Below are some records. Quote exactly the lines from the one that contains "The width and" through the last, both included, and leave out the pictures.

** Opening DATA FOR ANALYSIS block **

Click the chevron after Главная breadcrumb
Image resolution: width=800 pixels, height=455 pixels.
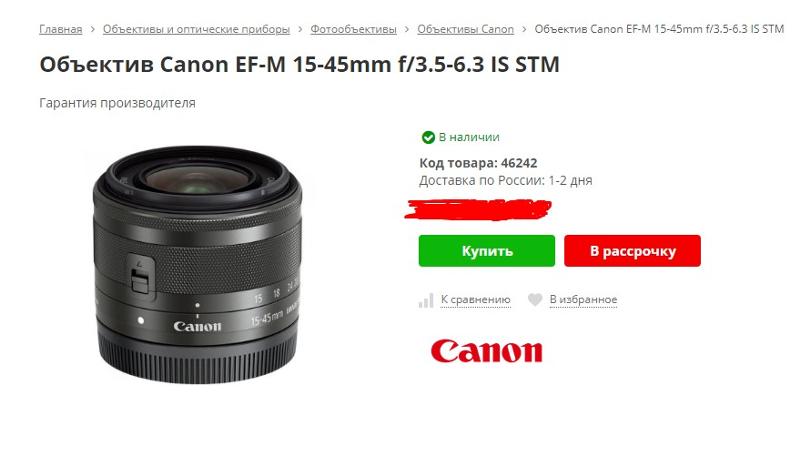(92, 30)
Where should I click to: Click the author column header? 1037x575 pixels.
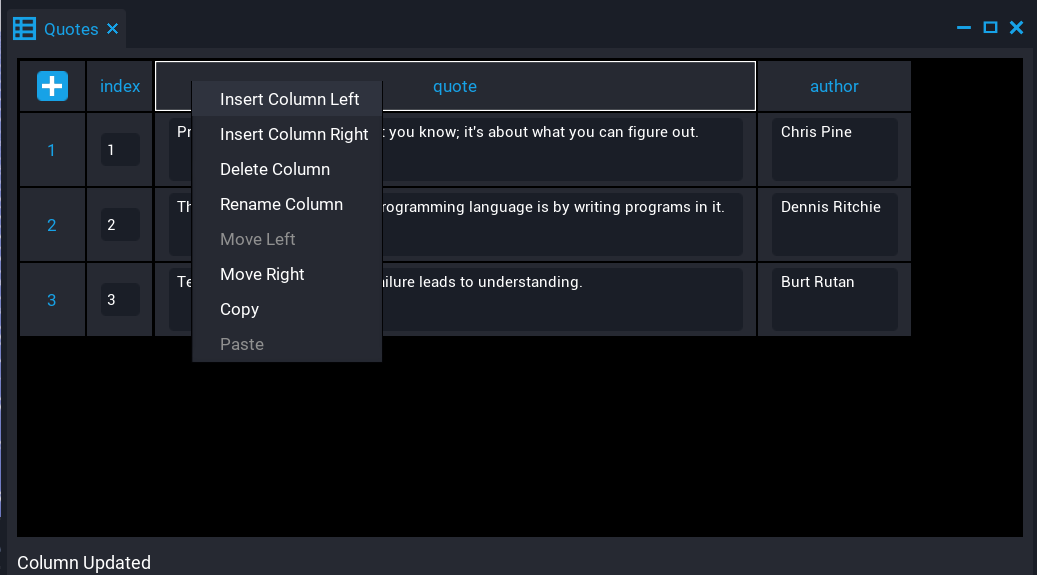tap(834, 86)
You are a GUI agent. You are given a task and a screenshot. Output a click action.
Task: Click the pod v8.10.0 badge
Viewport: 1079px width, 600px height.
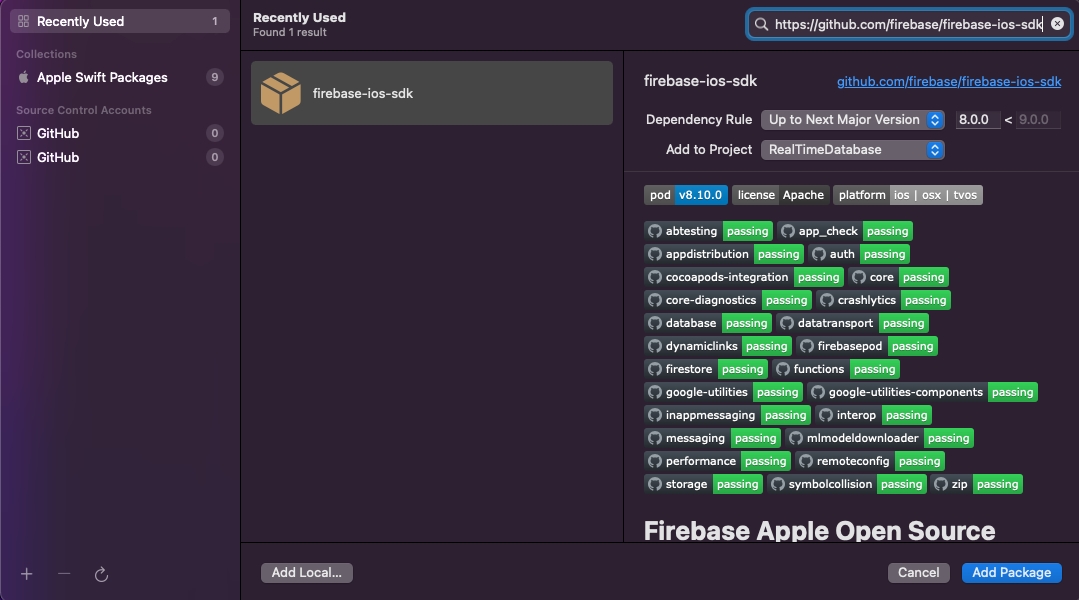685,195
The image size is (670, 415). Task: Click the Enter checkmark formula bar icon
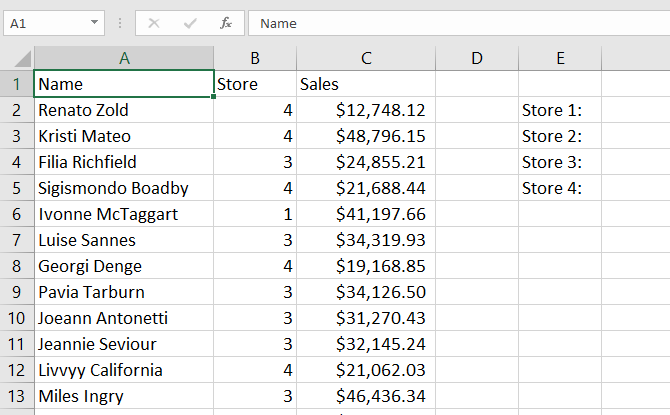(x=190, y=22)
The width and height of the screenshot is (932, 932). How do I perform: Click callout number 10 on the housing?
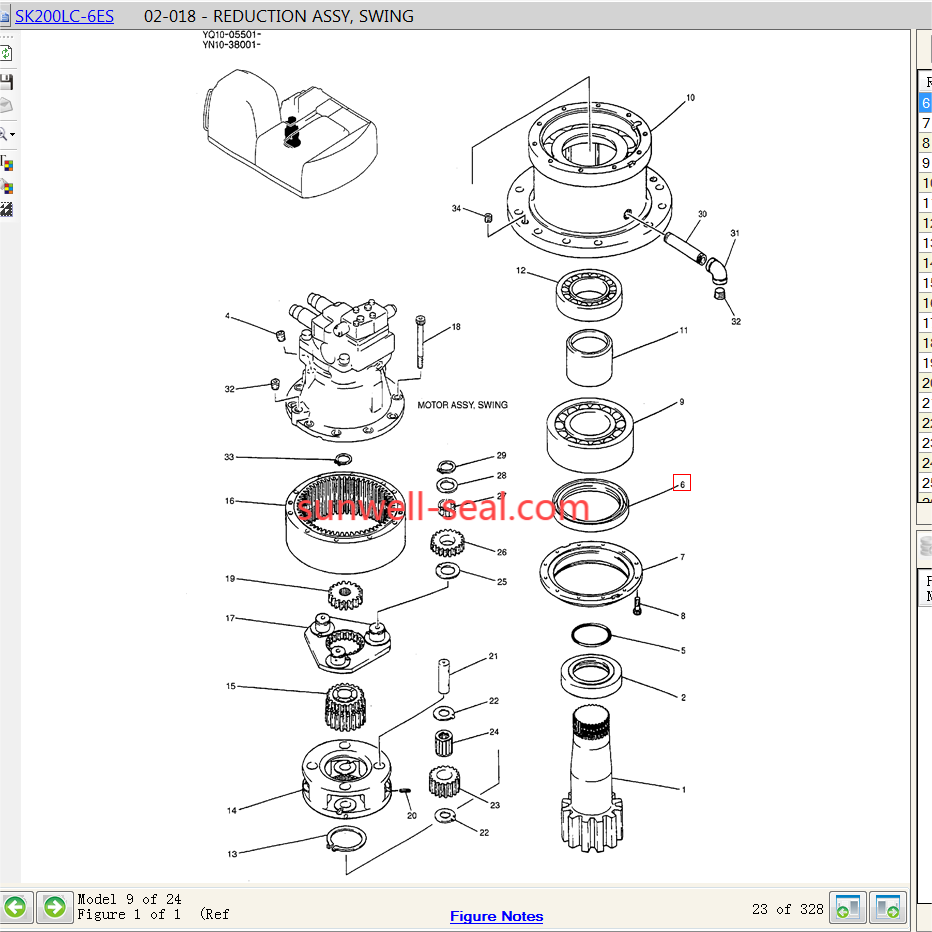pyautogui.click(x=690, y=98)
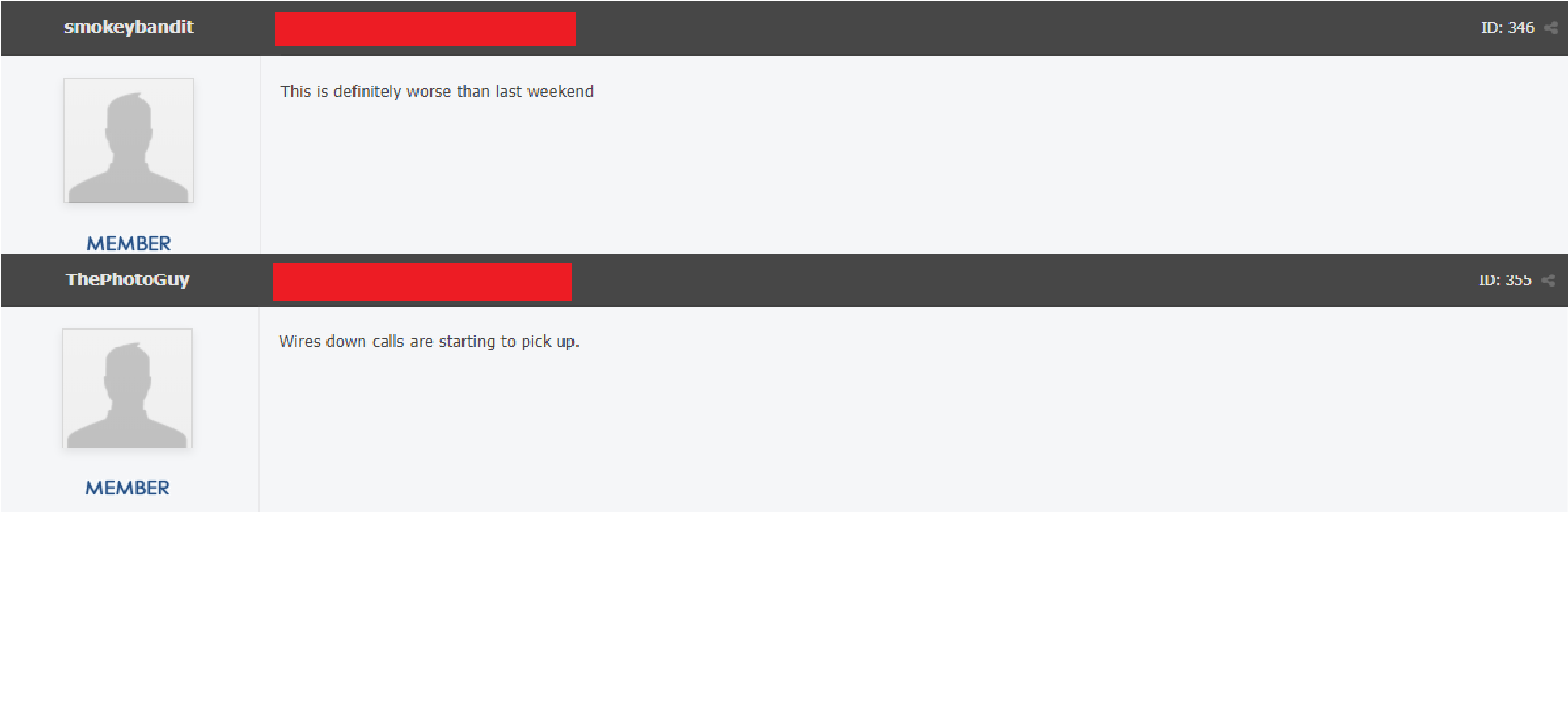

** Closing DATA FOR ANALYSIS block **

▶ ANSWER
The width and height of the screenshot is (932, 932). How do I perform: Click callout number 10 on the housing?
pyautogui.click(x=690, y=98)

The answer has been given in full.